Later in the evening, Hal and I went to the Banks Street Tavern, the same place we saw Walter "Wolfman" Washington sing. Hal and I were sitting outside, listening to the band, making a few phone calls, and enjoying the sultry evening when I saw and heard what I initially thought were firecrackers going off less than a half block away. The flashes didn't look like any sparklers or fireworks I'd ever seen, and the sounds had a resonance and depth also unfound in firecrackers. As you may have guessed by now, they were gunshots. I heard at least a half dozen in quick succession, about as fast as you can pull a trigger. We all went inside the bar, and the bartender called the police. MP's in Humvees arrived within a couple of minutes. It was comforting, but also a bit disconcerting to see the military arrive. The NO police arrived a few minutes after that. Pretty soon the area was swarming with police and MP's with guns drawn. The tavern patrons were essentially locked up inside the tavern until things cooled down a bit. The band started playing again, and opened with a couple jokes about their "captive audience." Hal and I hung around for about a half hour, and then walked the few blocks back to Kara's place. On one hand, we felt safe with all of the official firepower around, and on the other hand, we kept looking over our shoulders for suspicious looking characters. Needless to say, we made it back all right. I scanned the paper this morning, but there was no mention of the incident. I'll report back if I hear or read about what actually happened.

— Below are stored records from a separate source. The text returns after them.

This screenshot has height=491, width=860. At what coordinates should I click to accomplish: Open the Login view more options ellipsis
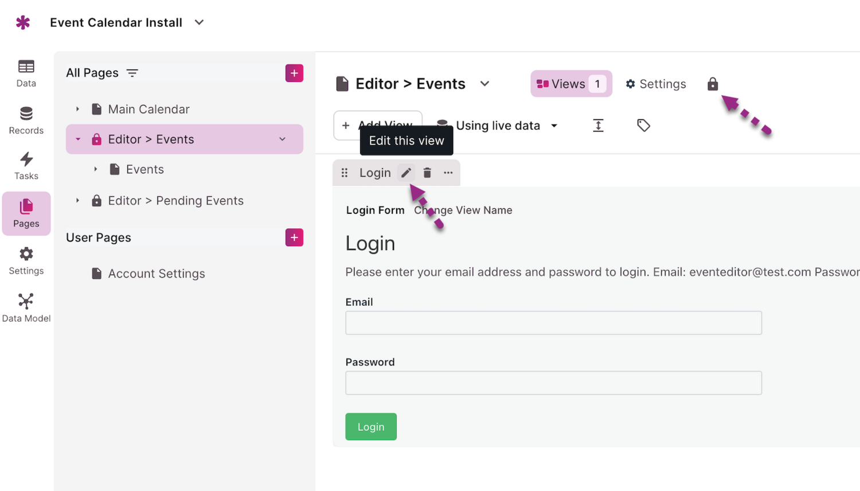coord(448,173)
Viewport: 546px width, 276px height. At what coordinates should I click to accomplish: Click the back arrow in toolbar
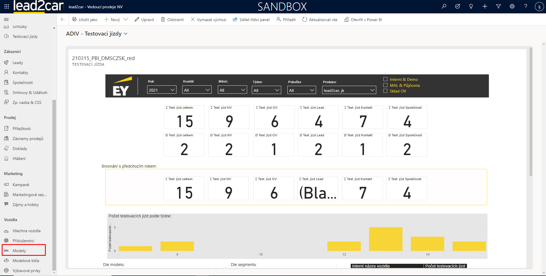coord(63,19)
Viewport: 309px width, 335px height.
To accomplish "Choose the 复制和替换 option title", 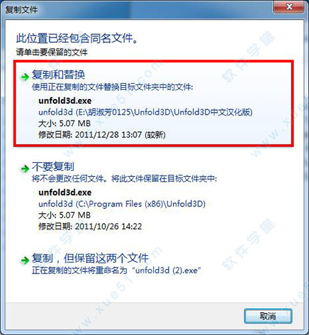I will (58, 74).
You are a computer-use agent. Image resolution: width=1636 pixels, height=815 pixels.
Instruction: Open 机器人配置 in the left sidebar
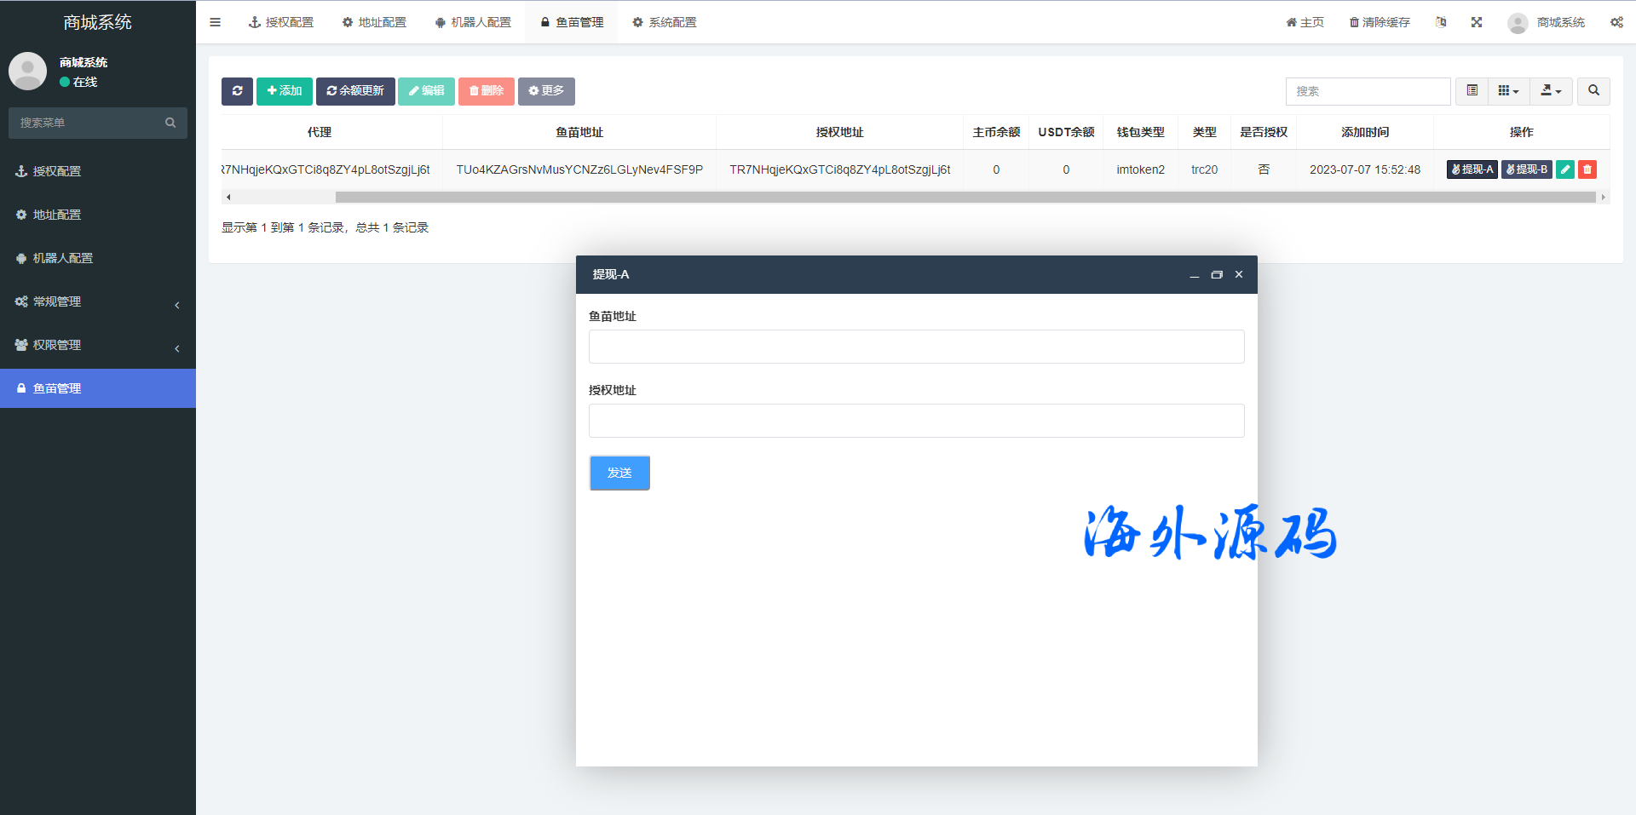click(x=63, y=258)
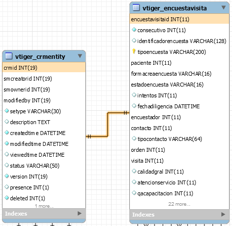Click the yellow key icon beside tipoencuesta
The width and height of the screenshot is (232, 226).
tap(134, 51)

Ps. I know my mother doesn't surf the net, so the only way she'll find out is if someone tells her. This is something she doesn't need to know.

Tuesday, May 1, 2007

NO Marina




The Lake Pontchartrain Marina is in a lot better shape than it was last year. At least the boats are off the streets now. Obviously, there's still lots of work to be done. I did see several laser-like sailboats that looked like they were being readied for use, and I saw a sign saying the Power Squadron would be back, so maybe by next year at this time, the marina will be approaching normal.

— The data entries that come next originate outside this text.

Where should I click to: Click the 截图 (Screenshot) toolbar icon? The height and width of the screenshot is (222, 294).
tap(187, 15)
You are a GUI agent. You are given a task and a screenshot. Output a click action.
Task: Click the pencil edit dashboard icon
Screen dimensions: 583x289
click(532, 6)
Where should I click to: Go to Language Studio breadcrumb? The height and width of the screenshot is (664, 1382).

No that isn't a new wainscoting-type look on houses. It's the bathtub ring that the flooding left. You can see (if you click on the picture, it will appear full size on your screen) the various levels where the water level stabilized for some period of time. These bathtub rings aren't nearly as prevalent this year as last, but you don't have to look too hard to find some. This particular house was located a mile or two south of the marina.
Yesterday, I had a great day. Hal and Colin were off doing other things, and I stayed at home to cook. I found the local NPR station and listened to All Things Considered while making a pork filé gumbo. I also had a couple of local microbrews to cool me off. Listening to NPR, cooking, and drinking fine beer. It doesn't get any better. And the gumbo turned out pretty well, especially considering I had never made one before.
Tomorrow, I think I'll go further afield and get out of town for most of the day. I think I'll go to Grand Isle, and see what it's like down there.